Auch im Bereich der Gemeinnützigkeit sind Vereinfachungen beschlossen worden:
So wurde die Freigrenze für den steuerpflichtigen wirtschaftlichen Geschäftsbetrieb auf 50 000 Euro angehoben. Die Freigrenze bei der Pflicht zur zeitnahen Mittelverwendung wurde auf 100 000 Euro erhöht. Zudem braucht es keine Sphärenzuordnung von Einnahmen mehr bei Körperschaften, zum Beispiel Vereinen, mit Einnahmen unter 50 000 Euro.
Als neuer gemeinnütziger Zweck wurde mit Jahresbeginn der E-Sport eingeführt. E-Sport-Vereine (etwa digitales Gaming) genießen damit steuerliche Vorteile und können staatliche Förderung erhalten – allerdings unter bestimmten Voraussetzungen bezüglich Jugendschutz und Spielinhalten.
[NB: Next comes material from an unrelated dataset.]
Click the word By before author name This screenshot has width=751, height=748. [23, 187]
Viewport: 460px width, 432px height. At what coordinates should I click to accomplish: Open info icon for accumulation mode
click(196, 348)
Und seit 2026 gelten Photovoltaikanlagen als »steuerlich unschädliche Betätigung bei der Gemeinnützigkeit«. Das bedeutet, dass ihre Errichtung und ihr Betrieb (auch mit Stromeinspeisung) die Gemeinnützigkeit nicht mehr gefährden, solange sie nicht Hauptzweck sind. Damit ist es gemeinnützigen Vereinen erlaubt, aktiv Klimaschutz zu betreiben, selbst wenn Gewinne entstehen (bis 45.000 Euro Grenze), um die soziale Energiewende zu fördern.